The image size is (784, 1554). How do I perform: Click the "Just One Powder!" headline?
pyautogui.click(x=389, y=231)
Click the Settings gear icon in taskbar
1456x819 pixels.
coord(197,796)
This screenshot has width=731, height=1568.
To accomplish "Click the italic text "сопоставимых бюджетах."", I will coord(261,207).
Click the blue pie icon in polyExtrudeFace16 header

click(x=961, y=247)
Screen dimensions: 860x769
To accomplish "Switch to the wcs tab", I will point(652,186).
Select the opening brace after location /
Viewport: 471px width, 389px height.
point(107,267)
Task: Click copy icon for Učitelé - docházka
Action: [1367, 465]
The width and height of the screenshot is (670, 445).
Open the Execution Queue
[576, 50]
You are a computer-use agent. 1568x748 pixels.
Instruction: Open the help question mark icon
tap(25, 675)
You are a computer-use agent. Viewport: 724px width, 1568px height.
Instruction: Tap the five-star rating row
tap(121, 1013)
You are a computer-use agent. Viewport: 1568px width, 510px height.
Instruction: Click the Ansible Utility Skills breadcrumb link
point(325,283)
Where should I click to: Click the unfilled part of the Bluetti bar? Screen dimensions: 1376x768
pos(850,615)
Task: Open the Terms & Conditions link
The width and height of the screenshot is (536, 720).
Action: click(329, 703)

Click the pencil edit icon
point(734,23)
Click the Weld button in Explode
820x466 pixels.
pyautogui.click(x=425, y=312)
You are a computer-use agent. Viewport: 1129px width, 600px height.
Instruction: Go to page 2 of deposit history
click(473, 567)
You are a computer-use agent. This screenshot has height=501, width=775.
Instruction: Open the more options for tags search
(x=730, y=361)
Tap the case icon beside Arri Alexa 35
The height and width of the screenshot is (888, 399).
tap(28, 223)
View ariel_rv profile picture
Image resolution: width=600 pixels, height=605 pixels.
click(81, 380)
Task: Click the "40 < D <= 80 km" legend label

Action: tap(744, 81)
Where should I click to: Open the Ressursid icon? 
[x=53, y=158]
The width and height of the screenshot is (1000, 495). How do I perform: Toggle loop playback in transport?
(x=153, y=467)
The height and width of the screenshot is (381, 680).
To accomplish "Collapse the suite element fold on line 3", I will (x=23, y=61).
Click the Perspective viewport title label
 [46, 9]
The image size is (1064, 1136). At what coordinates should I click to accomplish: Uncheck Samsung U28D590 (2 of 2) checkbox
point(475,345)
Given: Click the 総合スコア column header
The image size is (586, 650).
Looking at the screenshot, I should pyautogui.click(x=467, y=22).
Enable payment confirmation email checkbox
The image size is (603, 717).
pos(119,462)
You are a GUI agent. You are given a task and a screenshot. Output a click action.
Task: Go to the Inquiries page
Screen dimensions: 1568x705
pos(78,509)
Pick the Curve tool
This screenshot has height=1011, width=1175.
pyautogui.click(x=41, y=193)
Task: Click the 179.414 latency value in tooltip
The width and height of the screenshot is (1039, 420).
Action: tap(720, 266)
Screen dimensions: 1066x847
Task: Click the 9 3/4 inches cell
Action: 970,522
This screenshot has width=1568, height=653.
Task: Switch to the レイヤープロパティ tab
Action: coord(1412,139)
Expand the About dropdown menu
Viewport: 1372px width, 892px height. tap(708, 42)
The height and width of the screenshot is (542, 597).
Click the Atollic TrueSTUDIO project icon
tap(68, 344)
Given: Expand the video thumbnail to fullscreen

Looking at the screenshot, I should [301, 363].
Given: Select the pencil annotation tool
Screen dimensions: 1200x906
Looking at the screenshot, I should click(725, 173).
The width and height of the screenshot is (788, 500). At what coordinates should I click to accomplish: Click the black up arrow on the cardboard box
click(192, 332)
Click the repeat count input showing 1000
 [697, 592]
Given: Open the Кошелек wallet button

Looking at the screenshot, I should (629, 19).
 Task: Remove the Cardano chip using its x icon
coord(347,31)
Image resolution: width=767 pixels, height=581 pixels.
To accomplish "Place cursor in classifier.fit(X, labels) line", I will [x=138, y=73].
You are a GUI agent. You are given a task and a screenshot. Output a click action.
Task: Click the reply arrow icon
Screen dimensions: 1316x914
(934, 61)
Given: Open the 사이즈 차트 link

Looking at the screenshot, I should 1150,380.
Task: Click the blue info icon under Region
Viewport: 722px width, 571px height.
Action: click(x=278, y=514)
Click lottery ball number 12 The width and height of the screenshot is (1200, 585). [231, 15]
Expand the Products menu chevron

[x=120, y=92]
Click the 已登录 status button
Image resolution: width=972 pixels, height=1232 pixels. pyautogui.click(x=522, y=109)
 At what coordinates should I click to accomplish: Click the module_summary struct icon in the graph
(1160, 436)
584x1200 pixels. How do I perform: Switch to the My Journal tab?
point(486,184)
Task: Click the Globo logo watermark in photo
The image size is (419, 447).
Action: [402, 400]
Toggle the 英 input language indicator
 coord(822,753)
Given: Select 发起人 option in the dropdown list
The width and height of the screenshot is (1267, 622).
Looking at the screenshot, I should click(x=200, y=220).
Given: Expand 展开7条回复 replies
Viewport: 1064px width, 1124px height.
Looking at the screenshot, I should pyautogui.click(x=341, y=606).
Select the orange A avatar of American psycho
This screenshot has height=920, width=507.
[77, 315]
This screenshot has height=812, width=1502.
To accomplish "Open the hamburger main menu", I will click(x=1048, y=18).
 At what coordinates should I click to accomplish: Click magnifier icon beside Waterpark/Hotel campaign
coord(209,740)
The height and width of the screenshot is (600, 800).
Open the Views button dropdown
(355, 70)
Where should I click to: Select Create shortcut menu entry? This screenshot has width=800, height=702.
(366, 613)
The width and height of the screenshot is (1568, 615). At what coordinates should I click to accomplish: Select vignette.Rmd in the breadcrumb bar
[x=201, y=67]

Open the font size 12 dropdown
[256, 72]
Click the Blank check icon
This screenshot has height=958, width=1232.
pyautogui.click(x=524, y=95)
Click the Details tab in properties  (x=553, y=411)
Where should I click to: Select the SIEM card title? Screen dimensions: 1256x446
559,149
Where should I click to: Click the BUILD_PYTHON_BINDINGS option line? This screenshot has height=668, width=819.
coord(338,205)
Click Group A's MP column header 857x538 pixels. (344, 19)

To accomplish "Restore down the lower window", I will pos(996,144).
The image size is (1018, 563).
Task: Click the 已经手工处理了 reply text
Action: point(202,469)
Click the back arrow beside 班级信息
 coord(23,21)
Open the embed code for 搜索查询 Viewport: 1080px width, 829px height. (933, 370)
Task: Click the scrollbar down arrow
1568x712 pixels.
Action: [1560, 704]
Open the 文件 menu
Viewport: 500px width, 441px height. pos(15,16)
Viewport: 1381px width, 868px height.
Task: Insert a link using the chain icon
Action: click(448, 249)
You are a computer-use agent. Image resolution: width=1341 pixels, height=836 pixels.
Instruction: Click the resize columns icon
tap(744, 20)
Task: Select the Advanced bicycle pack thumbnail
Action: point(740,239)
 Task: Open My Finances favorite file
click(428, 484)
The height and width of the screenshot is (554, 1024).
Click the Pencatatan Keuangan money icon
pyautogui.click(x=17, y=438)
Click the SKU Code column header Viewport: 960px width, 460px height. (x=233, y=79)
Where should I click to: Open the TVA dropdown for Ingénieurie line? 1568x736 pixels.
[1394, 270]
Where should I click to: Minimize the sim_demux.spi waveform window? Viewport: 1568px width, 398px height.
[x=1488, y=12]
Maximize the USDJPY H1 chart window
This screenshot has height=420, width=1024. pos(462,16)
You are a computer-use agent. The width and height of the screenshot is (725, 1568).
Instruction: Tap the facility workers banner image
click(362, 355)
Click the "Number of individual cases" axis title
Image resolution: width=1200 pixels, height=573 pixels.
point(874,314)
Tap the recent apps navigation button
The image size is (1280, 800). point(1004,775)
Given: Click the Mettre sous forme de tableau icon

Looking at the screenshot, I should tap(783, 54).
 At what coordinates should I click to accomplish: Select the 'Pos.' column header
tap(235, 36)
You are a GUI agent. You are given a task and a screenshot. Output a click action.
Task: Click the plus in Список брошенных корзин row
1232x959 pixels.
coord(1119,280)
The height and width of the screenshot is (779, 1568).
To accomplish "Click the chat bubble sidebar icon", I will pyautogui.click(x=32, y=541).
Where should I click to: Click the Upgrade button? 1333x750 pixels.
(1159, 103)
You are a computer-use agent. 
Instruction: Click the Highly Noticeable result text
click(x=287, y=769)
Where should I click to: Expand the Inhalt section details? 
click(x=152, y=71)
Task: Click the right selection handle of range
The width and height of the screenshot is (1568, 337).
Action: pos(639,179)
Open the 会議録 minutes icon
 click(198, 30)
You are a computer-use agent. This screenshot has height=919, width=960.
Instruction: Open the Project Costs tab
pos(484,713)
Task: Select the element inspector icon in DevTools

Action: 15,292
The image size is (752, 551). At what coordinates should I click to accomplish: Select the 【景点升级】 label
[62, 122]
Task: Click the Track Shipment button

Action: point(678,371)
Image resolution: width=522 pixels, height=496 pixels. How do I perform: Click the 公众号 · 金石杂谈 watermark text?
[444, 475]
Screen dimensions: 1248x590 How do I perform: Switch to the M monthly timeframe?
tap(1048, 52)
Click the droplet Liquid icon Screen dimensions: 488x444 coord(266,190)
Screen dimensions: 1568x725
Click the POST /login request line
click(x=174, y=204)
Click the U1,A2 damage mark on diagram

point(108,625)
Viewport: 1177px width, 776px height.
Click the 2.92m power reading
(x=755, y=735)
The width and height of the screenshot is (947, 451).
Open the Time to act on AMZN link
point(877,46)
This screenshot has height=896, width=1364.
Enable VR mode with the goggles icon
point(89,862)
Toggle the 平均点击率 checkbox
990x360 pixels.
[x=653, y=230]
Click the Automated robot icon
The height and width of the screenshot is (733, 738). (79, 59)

● ● ● ●

## WORK INSTRUCTION:
Within the entries above, some lines may contain "agent". Report how many, and nothing else.

## THE ANSWER:
12